> **What this exercise asks**
(a) In the passage on probate discovery rules, what is named as the obvious solution to the limits on interrogatories?
(b) From the passage on probate discovery rules, write out everything from "6.  Fishing Expeditions" down to "survive that long.".

> **Reading passage**
On the other hand, we can anticipate that these new rules will routinely impact the following types of probate proceedings:

  • Contested petitions to appoint or modify a guardianship or conservatorship.
  • Fiduciary litigation, including petitions to remove and/or surcharge a Trustee or Personal Representative.
  • Contests regarding the validity of a Will or Trust (codicil or amendment).
  • Petitions to recover assets (in which context we will have to remind ourselves that if we include a count of conversion or other traditional circuit court action, doing so will trigger the required initial disclosure).

3.  Multiple Parties

Unlike traditional civil litigation, probate cases often involve many parties, each with their own counsel. Some of the discovery rule limits previously discussed will play out differently in these cases. For instance, a seven hour deposition cap may be problematic where four lawyers are asking questions for four different parties.  I suspect in those cases, the courts will either routinely grant extensions or the multiple litigants will schedule multiple depositions of the same deponent.

4.  The Court Reporter Employment Act of 2020

The obvious solution to the limits on interrogatories is to take more depositions.  I’m ok with that.  I’ve always believed that allowing people to think about their response and have their attorney assist them in framing the response is much less useful than putting the question to them, and probing their response with follow up questions.  But depositions are more expensive.

5.  Cost and Prejudice

These new rules will require more cost to get a case started, particularly the preparation of the required initial disclosure. Our firm, for instance, which has historically attempted to handle both high end will and trust contests along with cases involving the protection of vulnerable adults, will find it harder to take on the low-recovery exploitation cases.  In low dollar exploitation cases, we might anticipate being challenged by motions seeking to contain our discovery efforts based on the limited amount of assets at issue. In other words, I see these rules as harmful to the types of people we often represent, particularly cases involving the exploitation of vulnerable adults of modest means.

6.  Fishing Expeditions

What is and isn’t a “fishing expedition” is often subjective. We initiate litigation at times in which the primary basis for the action is the (what we think is reasonable) belief of our client that there was no way this older person would have done what they are claimed to have done but for the overreaching of a close friend or family member, often combined with that person’s declining capacity.  These are often difficult case to litigate, and the evidence that ultimately carries the day, or at least gets us through summary disposition and to a settlement, is only available after extensive discovery is completed.  Under this new regime, I worry that we will we be unable to put provide sufficient detail in an initial disclosure to survive that long.

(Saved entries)
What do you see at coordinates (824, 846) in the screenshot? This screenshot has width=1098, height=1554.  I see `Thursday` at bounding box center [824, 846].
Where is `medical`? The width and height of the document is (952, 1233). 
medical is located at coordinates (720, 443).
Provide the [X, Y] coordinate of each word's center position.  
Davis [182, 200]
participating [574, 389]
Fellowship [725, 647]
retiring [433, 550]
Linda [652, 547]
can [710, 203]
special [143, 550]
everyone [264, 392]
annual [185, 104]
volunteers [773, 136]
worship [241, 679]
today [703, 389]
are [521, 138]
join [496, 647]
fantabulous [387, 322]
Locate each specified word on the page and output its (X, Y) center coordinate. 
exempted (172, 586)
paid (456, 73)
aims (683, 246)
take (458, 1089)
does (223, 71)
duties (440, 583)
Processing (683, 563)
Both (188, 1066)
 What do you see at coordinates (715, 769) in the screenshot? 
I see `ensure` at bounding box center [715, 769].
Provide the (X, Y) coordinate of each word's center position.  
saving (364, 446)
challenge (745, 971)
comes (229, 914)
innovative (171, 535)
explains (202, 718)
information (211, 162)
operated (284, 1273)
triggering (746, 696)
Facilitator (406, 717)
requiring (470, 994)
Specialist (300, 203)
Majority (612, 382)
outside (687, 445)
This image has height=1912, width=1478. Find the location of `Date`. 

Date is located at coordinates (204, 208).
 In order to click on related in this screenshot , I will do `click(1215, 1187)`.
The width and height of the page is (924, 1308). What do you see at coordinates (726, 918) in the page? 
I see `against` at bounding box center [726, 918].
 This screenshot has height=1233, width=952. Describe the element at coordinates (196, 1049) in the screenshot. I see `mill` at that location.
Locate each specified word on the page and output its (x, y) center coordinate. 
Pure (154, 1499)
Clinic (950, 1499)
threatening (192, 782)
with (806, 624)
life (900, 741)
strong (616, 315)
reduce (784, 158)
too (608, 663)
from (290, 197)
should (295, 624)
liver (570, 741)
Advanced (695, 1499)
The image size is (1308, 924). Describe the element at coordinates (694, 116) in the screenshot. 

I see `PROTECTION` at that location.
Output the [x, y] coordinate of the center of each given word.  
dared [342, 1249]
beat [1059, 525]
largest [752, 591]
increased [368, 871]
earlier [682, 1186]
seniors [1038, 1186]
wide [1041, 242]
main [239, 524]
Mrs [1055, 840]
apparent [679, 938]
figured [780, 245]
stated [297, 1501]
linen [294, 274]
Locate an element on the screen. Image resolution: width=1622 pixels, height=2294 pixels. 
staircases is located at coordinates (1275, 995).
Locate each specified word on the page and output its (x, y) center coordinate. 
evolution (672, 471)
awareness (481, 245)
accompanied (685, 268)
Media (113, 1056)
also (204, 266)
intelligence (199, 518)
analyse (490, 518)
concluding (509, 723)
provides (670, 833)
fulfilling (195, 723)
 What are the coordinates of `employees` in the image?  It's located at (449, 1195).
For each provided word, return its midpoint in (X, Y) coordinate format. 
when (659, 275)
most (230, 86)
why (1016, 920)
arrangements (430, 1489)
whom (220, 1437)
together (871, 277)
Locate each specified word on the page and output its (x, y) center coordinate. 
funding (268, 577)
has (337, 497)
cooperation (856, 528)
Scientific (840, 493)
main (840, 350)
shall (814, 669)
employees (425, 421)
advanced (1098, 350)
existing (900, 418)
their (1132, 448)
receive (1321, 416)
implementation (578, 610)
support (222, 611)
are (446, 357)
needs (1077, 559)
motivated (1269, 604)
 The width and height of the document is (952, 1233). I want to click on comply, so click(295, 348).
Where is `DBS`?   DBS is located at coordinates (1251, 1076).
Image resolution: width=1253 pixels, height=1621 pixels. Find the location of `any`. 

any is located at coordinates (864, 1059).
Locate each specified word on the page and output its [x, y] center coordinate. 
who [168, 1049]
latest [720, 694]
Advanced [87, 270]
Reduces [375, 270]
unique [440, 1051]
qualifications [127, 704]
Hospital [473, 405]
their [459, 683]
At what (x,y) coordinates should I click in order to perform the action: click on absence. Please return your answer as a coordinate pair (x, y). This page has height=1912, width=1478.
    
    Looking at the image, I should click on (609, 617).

> **Outputs**
(a) Taking more depositions.

(b)
6.  Fishing Expeditions

What is and isn’t a “fishing expedition” is often subjective. We initiate litigation at times in which the primary basis for the action is the (what we think is reasonable) belief of our client that there was no way this older person would have done what they are claimed to have done but for the overreaching of a close friend or family member, often combined with that person’s declining capacity.  These are often difficult case to litigate, and the evidence that ultimately carries the day, or at least gets us through summary disposition and to a settlement, is only available after extensive discovery is completed.  Under this new regime, I worry that we will we be unable to put provide sufficient detail in an initial disclosure to survive that long.